== Segment start ==
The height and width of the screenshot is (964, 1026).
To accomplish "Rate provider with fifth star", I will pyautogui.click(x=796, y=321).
== Segment end ==
== Segment start ==
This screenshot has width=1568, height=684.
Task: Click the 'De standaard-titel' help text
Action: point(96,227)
== Segment end ==
== Segment start ==
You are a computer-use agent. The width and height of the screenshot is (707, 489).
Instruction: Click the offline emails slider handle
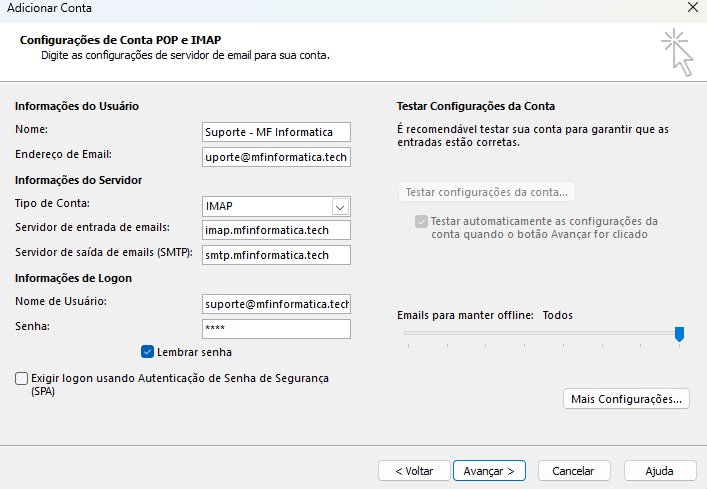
== Segment end ==
- **Aim of the exercise**: Your answer should consist of the lines from the line with "You are a computer-use" to the line with "Instruction: Click the" above, repeated exactly, both ends included.

- **Expected answer**:
You are a computer-use agent. The width and height of the screenshot is (707, 489).
Instruction: Click the offline emails slider handle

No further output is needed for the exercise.